Мальчик. Роман в воспоминаниях, роман о любви, петербургский роман в шести каналах и реках
Шрифт:
– Ты!.. – сказал очень злобный, ненавидящий меня голос.
Хрипло:
– Кой ему мусор нужен?
– Дай ему по глазам…
– Ляжь! падла… – крикнул с ненавистью голос.
И я почему-то покорно, обессиленный болью отчаяния, рухнул на крашенный тёмной краской помост: не сознавая ещё ничего, кроме чёрного и громадного моего ужаса и отчаяния.
И в чёрное это отчаяние я провалился…
Когда я очнулся вторично, уже от лютого холода, в загадочном низком помещении, освещаемом тусклой лампочкой в сетке, я лежал один на тёмном нечистом помосте. Помост глухо врезан был в жёлтые, нечистые стены. В четвёртой стене, в которой мы ночью лежали ногами, продолблена была ниша и втиснута глухо железная дверь. В двери был глазок. Над дверью
Дверь залязгала, залязгала, и тяжело распахнулась.
В тёмном её проёме стоял, упираясь в нечистый пол толстыми, крепко, ногами, грязный, крайне широкий: в сапогах и мундире, с мятыми и затёршимися погонами.
– Выходи, – предложил нелюбезно он.
– …Куда?
– На отправку.
Я попробовал, без большого желания, встать, и нога моя, как перебитая, вихнула по цементному тёмному полу вбок: колено, распухшее, взвыло звёздной, неведомой болью, так что пот неуместно потёк у меня по лицу…
– Но! придуривать… Руки з'a спину!
И мы двинулись по цементному полутёмному коридору: я, едва ковыляя, тяжело припадая на левую и с руками, неумело скрещёнными на пояснице, и он, неторопливо и грузно, привычно, позванивая и скрипя, на два шага сзади. Синеватый утренний свет сквозил робко в конце полутёмного коридора. Приблизившись к этому робкому, синеватому свету, я увидел порог, и за ним, в этом призрачном свете, дрянной закуток, грязный кафель и лужи, кран в облезлой и мокрой стене над округлой поржавленной раковиной и в цементном полу устройство: как на вокзале.
Мой вожатый меня смущал назойливой внимательностью; но безразличность внимательности дала мне понять, что дверей в туалетной комнате нет затем, чтобы он за мной присмотрел. С наслаждением, чуть ли не со стоном облегчаясь, я узнал, что желал помочиться – ужасно, и именно это желание вместе с холодом и внутреннею тревогой возвестили мне утро.

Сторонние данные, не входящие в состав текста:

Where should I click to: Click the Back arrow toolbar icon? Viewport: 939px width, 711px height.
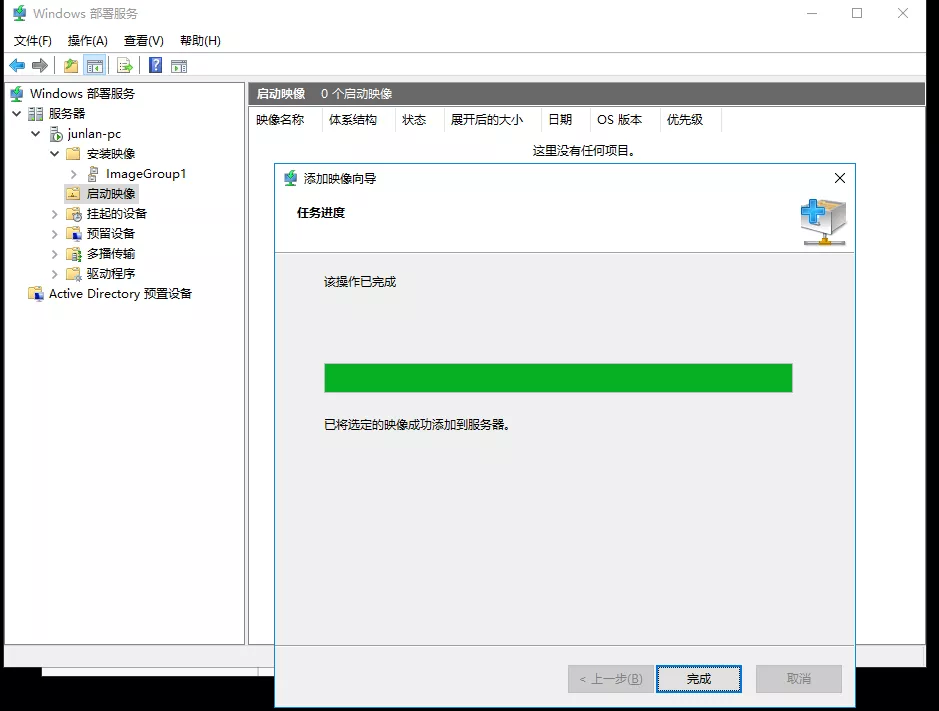pos(17,66)
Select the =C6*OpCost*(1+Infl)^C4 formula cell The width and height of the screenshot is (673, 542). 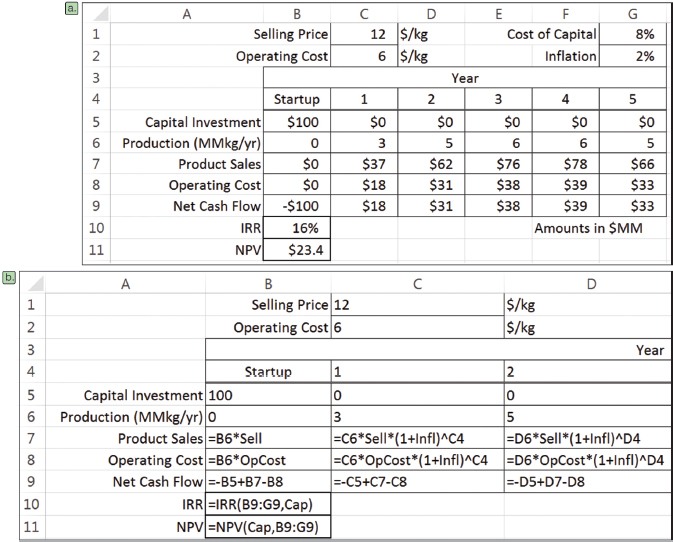[416, 461]
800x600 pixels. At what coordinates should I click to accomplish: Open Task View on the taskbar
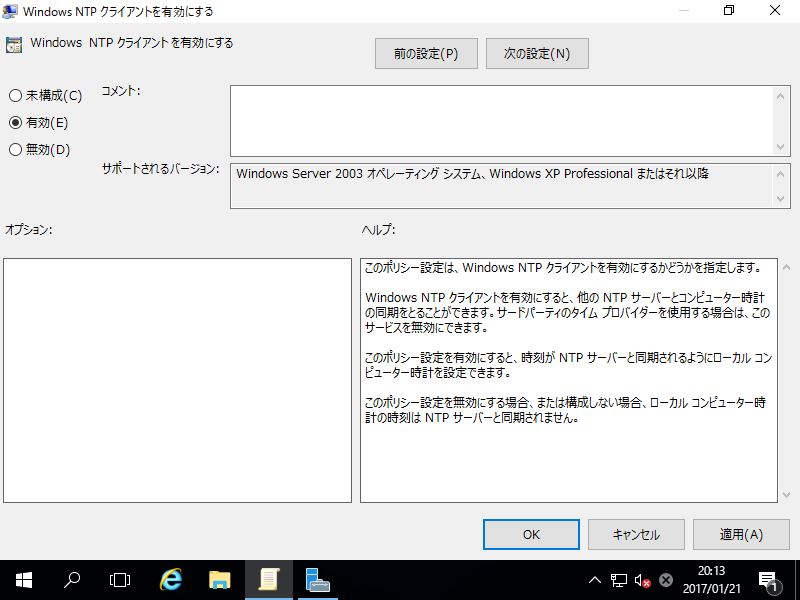point(119,579)
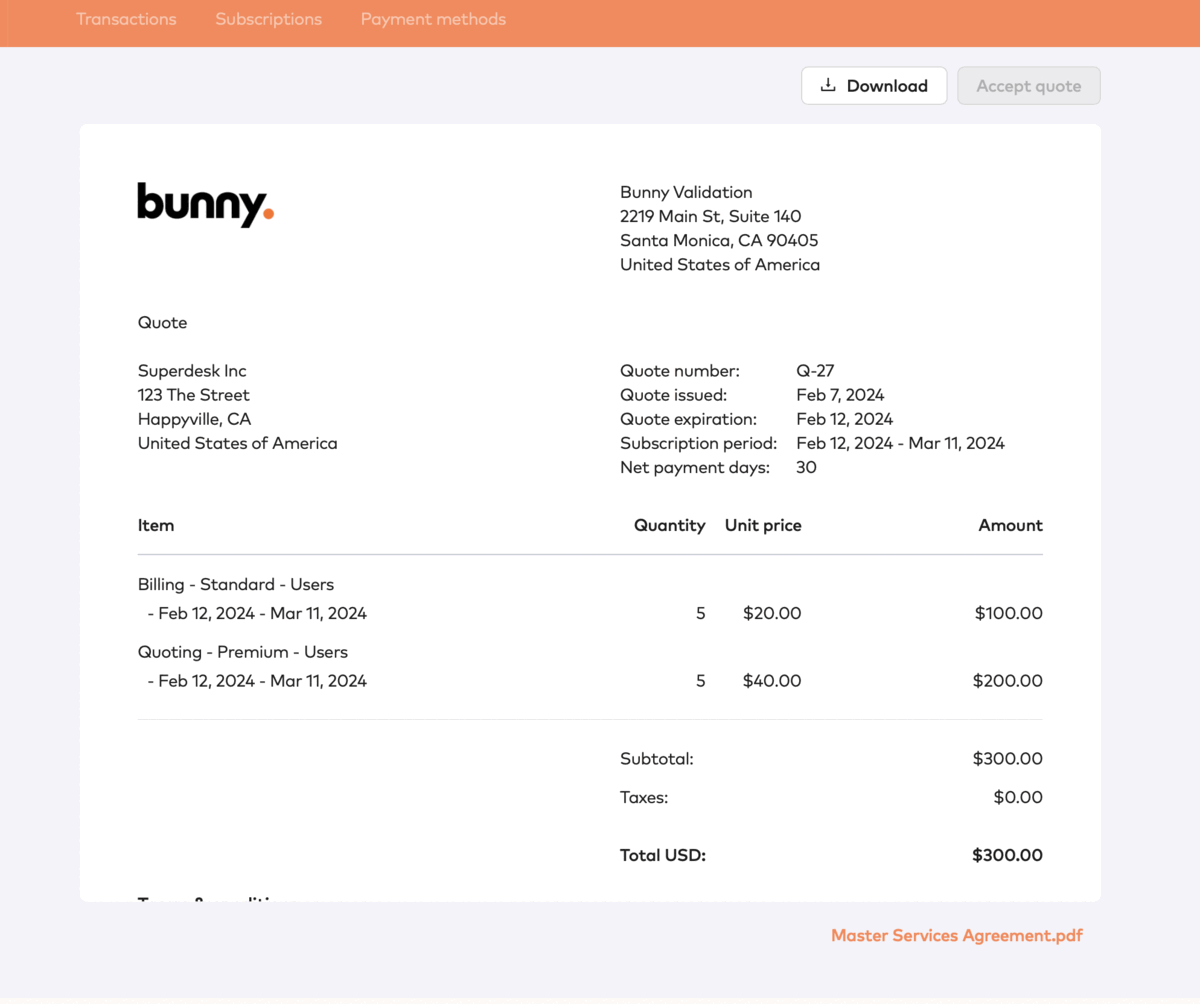The width and height of the screenshot is (1200, 1004).
Task: Click the download arrow icon
Action: click(x=828, y=86)

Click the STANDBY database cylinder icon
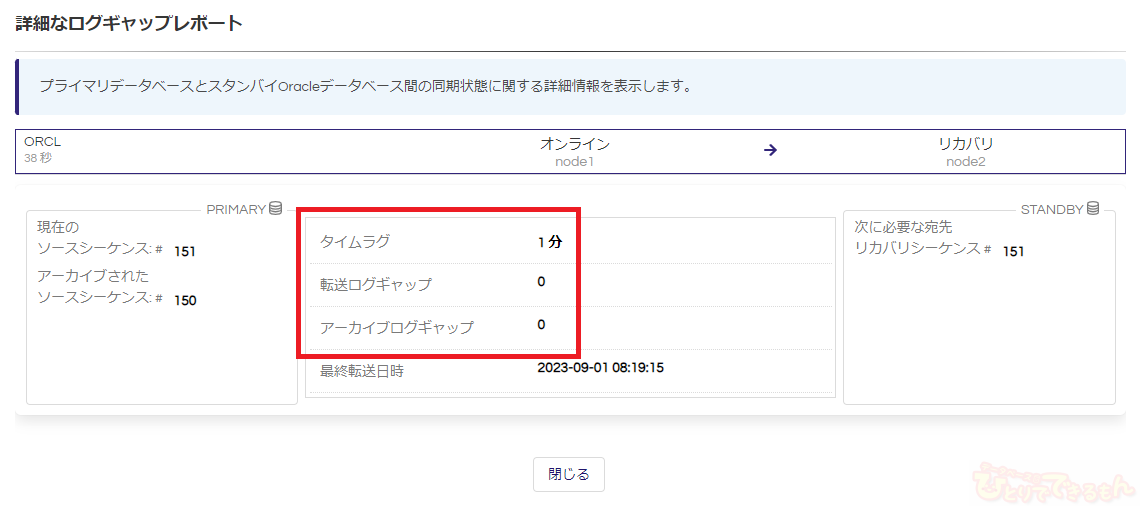1093,209
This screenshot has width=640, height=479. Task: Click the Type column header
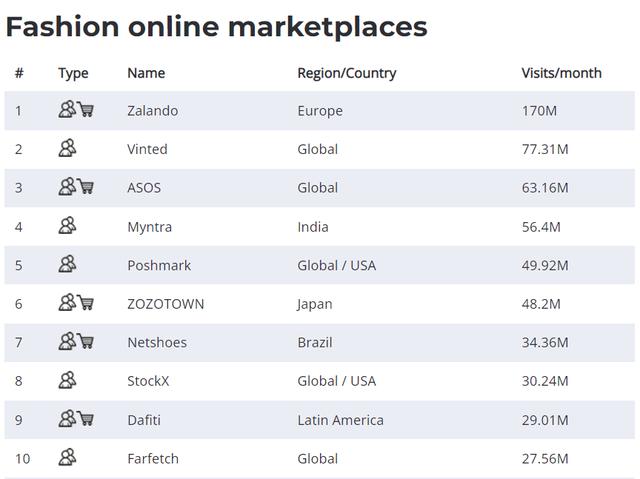point(73,73)
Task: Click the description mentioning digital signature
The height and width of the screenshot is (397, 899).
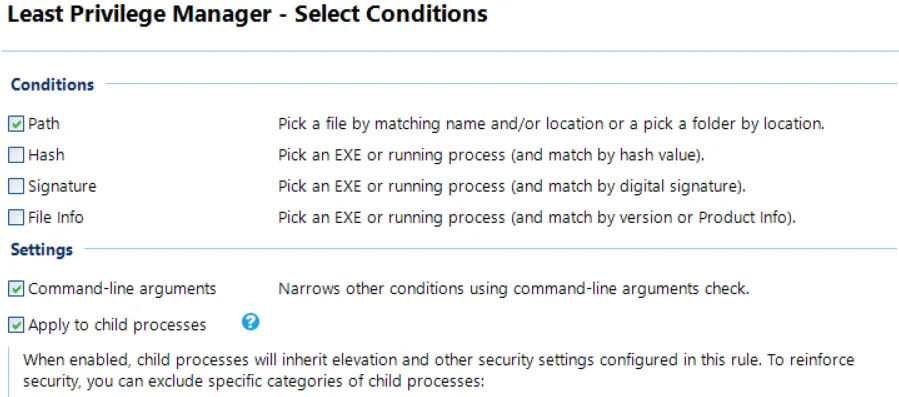Action: click(512, 186)
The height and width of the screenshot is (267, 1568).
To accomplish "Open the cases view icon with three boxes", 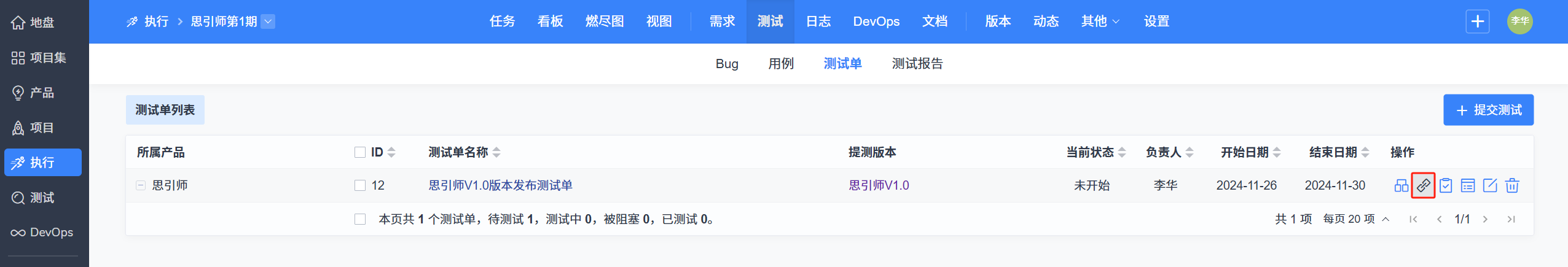I will tap(1401, 185).
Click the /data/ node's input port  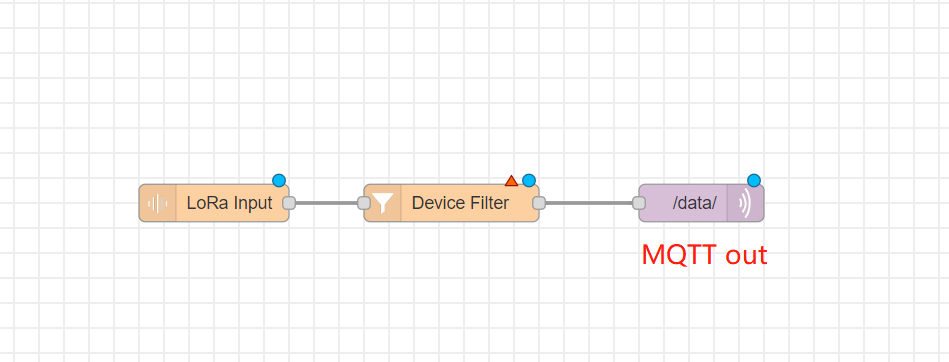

Затем я попробовал умыться под струёй ледяной воды над чёрной от ржавчины раковиной и едва не завыл: от боли, и от слабости, набежавшей вслед сразу за болью… осторожно касаясь лица холодными, мокрыми и словно чужими пальцами, я определил, что лицо моё безобразно разбито… осторожно и трепетно промывая ледяной и ломящей водой мои раны, вздрагивая всем телом от каждой, вновь обнаруженной боли, внутренне подвывая, я отдирал кровавую корку, смывал свежую кровь, слабея – и очень боясь, что закружится окончательно голова и я упаду. В лице, в костях его, дергалась боль. Колено и рёбра, под вздохом и в пояснице: всё болело и выло. Господи… кто же это меня так?.. в носу, переломанном и распухшем, и глотке всё было забито чем-то мерзким и густым, отчего неприятно и трудно было дышать; я стал вымывать это мерзкое и густое и увидел, что это засохшая кровь…
Меня долго, мучительно рвало; обессилев вконец, я поднимался с корточек, глотал жадно холодную воду, и меня рвало снова: чернью, мерзостью и болотной какой-то зеленью и желчью; изнемогая, я думал, что здесь и умру… наконец я почувствовал, что я пуст и бессилен. Упав грудью на раковину, я подставил разбитую и болящую голову под широкую ледяную струю, – с облегчением, вялым, чувствуя, как вода, освежая, течёт по загривку, по груди и спине. Мне захотелось вот так и уснуть: под струёй, лёжа грудью на ржавой раковине. Затем я плескал себе воду горстями на грудь; с мокрых волос текли струйки; пиджака на мне не было почему-то; и жилетка была вся в засохшей и чёрной крови, отчего меня вновь замутило. В крови, заскорузлые, были манжеты рубашки. Жилетку я снял с омерзением и, свернув, запихнул её и проволочную урну в углу…
– Пробросаешься, –
буркнул вожатый мой.…рукава мятой, грязной, промокшей насквозь рубашки оторвал по локоть и отправил туда же; и почувствовал себя легче.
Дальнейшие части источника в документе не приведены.